In any case, the increase in mortgage tax relief, promised in the Programme for Government, will have a very limited impact benefiting only those with relatively large mortgages who bought their homes as first-time buyers in the past seven years.
Assuming a mortgage rate of 5% a couple qualifies for the maximum tax relief on a mortgage of €320,000. If the mortgage is less than that they gain nothing from the proposed increase from €16,000 to €20,000 in the annual interest qualifying for relief.

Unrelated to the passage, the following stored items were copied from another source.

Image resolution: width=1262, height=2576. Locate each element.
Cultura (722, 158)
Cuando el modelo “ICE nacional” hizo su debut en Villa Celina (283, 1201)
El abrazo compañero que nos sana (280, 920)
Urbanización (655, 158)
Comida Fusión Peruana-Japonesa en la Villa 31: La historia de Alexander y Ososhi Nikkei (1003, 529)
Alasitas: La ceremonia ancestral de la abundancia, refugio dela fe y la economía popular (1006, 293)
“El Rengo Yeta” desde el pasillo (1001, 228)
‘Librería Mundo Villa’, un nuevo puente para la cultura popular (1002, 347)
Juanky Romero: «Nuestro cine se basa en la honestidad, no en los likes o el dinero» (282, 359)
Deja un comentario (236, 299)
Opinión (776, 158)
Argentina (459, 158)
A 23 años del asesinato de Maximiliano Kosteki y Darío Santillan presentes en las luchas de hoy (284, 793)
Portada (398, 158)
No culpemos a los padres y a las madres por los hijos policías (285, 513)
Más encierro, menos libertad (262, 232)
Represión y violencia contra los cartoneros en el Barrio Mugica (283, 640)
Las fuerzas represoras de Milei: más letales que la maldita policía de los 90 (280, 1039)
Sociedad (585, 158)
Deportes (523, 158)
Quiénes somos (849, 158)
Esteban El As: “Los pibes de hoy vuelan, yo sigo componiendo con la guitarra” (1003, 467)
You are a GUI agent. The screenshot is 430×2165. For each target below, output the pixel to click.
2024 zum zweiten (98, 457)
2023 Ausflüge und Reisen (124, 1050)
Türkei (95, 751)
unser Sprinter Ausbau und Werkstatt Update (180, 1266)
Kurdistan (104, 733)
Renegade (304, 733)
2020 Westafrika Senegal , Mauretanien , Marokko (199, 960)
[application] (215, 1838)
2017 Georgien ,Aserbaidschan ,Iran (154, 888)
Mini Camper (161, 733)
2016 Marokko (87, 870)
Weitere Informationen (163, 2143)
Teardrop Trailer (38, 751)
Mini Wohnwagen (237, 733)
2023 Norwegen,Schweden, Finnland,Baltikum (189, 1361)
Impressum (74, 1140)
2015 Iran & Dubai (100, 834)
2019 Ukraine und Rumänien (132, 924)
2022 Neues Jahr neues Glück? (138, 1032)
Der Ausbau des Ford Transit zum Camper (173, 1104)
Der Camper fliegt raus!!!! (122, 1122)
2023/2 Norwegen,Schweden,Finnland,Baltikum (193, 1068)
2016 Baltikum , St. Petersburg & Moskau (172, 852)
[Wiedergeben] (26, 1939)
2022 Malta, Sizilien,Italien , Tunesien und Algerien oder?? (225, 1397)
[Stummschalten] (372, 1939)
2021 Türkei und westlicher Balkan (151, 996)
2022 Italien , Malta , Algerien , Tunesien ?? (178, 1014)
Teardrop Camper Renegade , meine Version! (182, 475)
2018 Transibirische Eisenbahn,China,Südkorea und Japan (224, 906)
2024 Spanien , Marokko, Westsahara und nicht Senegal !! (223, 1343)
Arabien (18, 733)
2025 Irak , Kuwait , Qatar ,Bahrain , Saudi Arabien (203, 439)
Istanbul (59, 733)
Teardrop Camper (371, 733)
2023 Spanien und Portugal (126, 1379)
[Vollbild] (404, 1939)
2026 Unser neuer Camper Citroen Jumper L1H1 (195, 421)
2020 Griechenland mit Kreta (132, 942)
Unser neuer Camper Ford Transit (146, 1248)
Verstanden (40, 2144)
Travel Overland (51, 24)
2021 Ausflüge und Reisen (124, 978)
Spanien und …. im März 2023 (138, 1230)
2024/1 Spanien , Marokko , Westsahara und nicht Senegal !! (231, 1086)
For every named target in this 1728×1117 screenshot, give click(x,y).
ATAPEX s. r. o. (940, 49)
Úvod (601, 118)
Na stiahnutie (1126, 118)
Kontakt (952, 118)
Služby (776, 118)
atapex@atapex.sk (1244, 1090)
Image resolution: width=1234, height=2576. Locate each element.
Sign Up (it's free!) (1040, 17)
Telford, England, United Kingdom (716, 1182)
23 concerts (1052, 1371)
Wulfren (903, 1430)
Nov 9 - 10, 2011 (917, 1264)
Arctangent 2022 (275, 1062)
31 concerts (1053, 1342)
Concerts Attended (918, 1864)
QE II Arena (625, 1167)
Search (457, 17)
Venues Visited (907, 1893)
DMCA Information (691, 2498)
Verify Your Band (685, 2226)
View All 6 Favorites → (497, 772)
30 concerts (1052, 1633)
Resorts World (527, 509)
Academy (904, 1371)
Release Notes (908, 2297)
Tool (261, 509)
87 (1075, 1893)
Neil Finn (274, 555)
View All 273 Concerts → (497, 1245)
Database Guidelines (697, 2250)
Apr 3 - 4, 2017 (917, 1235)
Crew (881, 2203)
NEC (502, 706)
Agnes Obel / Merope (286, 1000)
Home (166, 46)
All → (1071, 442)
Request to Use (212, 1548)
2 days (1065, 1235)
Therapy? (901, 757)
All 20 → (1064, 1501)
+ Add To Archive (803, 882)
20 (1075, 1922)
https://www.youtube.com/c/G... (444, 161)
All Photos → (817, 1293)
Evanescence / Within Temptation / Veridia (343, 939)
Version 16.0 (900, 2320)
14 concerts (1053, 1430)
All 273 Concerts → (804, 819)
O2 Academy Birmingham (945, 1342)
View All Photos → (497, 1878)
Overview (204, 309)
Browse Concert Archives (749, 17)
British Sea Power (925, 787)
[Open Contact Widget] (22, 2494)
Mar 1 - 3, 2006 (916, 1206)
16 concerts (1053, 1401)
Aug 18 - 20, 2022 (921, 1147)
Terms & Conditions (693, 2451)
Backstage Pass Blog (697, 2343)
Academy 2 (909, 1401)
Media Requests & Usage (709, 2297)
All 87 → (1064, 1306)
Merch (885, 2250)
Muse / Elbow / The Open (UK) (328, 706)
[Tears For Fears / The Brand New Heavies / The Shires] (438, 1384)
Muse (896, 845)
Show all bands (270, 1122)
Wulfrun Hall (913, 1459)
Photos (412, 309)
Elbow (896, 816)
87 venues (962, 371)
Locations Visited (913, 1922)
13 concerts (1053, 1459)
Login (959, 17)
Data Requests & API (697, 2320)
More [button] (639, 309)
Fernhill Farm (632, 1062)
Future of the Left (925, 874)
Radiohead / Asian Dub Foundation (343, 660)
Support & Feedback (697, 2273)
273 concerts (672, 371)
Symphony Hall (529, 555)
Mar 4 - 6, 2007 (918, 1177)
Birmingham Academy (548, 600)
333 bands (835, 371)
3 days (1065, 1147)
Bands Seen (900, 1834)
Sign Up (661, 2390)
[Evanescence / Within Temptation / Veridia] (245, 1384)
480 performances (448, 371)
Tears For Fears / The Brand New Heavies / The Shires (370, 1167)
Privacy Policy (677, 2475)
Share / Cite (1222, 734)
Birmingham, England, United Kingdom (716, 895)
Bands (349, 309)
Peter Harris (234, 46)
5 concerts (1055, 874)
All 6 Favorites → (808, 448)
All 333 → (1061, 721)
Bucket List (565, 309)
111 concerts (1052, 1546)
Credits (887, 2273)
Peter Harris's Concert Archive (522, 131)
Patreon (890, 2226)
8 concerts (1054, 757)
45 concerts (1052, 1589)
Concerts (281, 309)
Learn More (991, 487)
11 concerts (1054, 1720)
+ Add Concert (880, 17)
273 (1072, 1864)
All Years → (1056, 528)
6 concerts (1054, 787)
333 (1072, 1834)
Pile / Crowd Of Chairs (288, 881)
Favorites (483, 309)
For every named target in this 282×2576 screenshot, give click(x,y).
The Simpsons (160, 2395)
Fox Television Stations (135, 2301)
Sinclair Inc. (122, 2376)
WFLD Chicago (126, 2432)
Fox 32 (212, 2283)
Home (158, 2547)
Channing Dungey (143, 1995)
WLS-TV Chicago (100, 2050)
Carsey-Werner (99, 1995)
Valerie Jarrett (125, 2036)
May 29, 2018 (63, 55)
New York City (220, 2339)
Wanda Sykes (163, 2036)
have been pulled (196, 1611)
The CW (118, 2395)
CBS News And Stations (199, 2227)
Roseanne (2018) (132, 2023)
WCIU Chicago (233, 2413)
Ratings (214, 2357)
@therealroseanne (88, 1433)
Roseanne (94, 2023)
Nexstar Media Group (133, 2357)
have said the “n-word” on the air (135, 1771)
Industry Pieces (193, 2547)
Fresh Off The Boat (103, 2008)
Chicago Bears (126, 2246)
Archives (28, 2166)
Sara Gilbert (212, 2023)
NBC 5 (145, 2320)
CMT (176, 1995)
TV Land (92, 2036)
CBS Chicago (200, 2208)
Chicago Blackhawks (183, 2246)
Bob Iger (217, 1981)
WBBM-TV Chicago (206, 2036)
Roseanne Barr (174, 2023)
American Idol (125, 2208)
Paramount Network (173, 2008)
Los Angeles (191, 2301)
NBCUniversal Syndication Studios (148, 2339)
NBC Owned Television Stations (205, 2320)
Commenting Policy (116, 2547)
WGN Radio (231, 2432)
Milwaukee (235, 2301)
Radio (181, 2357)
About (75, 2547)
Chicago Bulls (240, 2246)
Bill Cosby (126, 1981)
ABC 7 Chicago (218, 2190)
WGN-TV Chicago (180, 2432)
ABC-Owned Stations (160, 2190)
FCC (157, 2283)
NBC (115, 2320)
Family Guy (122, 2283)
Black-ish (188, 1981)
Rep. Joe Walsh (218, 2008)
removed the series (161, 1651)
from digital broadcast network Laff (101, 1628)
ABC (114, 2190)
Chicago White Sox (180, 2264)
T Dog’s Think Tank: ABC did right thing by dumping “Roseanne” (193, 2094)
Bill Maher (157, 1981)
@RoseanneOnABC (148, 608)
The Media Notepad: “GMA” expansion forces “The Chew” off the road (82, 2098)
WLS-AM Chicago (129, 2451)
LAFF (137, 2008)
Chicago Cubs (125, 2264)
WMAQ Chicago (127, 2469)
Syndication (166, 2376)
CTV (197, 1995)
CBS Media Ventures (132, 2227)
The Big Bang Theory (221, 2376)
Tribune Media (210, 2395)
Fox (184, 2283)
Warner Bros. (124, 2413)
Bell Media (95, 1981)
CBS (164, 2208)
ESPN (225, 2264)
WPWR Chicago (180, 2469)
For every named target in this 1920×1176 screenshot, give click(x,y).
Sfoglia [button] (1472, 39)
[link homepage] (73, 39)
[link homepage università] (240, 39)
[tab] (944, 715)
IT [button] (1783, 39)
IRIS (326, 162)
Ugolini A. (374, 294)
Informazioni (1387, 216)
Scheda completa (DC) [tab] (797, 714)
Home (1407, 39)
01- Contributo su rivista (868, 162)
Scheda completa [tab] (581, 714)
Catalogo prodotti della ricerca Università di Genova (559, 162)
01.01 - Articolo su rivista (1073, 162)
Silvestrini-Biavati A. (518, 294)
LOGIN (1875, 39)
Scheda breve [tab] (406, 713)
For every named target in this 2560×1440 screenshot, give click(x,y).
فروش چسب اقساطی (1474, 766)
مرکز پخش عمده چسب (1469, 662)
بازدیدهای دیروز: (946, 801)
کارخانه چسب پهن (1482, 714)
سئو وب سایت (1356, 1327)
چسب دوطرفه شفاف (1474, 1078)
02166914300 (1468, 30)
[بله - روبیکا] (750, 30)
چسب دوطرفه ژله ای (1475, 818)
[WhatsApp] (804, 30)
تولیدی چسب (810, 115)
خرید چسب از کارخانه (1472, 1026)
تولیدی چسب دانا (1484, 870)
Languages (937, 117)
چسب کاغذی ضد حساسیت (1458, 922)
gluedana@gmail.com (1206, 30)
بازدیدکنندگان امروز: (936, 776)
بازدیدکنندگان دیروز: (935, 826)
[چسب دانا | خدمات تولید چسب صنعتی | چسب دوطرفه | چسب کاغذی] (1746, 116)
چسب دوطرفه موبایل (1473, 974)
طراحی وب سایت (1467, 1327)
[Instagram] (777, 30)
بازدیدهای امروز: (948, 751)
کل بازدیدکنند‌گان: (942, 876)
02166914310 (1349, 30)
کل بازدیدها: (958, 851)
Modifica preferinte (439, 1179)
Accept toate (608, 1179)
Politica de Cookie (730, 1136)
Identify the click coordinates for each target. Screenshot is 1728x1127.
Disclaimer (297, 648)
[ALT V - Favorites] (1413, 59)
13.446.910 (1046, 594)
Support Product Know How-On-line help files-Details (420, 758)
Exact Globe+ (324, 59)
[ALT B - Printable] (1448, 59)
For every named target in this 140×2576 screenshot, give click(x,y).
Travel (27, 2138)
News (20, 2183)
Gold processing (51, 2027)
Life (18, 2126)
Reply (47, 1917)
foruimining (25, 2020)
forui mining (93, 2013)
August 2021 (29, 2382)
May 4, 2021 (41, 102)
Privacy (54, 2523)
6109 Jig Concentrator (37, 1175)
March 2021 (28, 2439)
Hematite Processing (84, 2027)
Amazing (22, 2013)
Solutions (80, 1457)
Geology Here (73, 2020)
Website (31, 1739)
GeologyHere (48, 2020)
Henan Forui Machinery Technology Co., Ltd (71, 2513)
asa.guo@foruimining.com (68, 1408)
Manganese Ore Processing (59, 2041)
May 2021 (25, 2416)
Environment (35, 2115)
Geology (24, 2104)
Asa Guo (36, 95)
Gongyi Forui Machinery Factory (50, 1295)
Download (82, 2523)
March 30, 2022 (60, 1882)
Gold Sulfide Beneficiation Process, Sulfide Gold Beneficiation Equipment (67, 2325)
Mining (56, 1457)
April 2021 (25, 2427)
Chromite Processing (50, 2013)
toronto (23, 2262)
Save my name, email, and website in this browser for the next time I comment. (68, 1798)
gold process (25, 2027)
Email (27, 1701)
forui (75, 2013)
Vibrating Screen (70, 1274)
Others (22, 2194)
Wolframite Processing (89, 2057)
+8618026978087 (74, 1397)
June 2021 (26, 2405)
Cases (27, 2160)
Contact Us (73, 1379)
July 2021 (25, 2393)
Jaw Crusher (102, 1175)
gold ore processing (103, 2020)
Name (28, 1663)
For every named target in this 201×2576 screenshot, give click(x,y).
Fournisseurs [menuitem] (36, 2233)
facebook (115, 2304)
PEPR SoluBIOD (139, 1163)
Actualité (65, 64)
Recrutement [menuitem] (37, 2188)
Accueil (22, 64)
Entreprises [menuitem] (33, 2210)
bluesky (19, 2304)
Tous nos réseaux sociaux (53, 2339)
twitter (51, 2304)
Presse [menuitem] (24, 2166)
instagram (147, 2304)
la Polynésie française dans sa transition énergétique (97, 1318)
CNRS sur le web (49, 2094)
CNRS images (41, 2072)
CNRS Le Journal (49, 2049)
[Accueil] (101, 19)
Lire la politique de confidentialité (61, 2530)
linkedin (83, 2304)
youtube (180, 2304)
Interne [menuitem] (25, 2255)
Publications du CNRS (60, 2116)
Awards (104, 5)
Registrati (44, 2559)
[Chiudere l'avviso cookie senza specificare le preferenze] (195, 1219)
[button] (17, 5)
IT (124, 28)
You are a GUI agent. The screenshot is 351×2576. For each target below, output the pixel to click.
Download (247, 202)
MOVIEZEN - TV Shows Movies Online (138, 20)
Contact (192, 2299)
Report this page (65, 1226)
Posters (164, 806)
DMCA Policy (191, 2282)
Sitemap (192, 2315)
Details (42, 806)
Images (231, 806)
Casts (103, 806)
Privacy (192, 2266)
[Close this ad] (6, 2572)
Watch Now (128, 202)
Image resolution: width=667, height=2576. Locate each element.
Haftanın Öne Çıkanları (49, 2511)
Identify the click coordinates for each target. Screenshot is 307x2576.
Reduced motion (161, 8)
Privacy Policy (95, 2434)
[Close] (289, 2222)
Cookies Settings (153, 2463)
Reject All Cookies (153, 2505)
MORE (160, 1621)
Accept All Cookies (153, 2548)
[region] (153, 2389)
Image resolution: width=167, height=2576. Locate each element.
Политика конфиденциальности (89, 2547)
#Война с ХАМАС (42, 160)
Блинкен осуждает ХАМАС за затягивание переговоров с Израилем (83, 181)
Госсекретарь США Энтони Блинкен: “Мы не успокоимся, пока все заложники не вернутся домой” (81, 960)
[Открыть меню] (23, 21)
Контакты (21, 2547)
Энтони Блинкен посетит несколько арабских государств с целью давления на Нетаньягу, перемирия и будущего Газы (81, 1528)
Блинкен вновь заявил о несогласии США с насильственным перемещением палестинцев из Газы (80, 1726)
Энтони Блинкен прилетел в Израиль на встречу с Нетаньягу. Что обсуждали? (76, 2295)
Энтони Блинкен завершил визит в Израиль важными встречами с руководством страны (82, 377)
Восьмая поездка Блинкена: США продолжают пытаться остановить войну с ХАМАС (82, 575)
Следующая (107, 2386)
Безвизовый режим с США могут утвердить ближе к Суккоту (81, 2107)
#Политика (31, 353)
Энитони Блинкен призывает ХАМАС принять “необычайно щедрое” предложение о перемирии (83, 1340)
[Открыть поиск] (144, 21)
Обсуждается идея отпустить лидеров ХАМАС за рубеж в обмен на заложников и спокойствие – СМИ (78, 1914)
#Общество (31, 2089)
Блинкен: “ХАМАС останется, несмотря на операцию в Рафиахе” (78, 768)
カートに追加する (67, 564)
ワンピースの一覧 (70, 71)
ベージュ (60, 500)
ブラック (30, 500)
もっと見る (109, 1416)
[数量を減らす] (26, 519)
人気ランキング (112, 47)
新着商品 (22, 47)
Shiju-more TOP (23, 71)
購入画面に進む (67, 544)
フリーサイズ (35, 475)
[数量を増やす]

The bigger the loan the more you have to gain up to the new limit of €400,000.
It will be a welcomed relief for many but it won’t be of any help to the many low paid workers who don’t have big mortgages but are currently losing out in the pay stakes.
The latest inflation figure was announced on Thursday and it was on RTE’s News at One programme that Mr O’Connor gave an impression of having being dragged unwillingly into acceptance of the pay deal. He said that he and his officials had been ridiculed when they predicted that consumer prices would rise by 4% last year and by more than 3% this year.
The poor sensitive souls must have been hurt by the ridicule because they accepted the forecasts of what Mr O’Connor described as “so called independent commentators” and encouraged their members to accept the deal. Had he paid attention to this column he would have been better informed. In May of last year I wrote
“The current annual rate of 3.8% that grabbed the headlines during the week is worrying enough but it actually understates the ongoing problem. With interest rates set to rise further and the sharp increase in energy costs still working its way through the system, the annual rate of inflation could well hit 5% by the end of the year.”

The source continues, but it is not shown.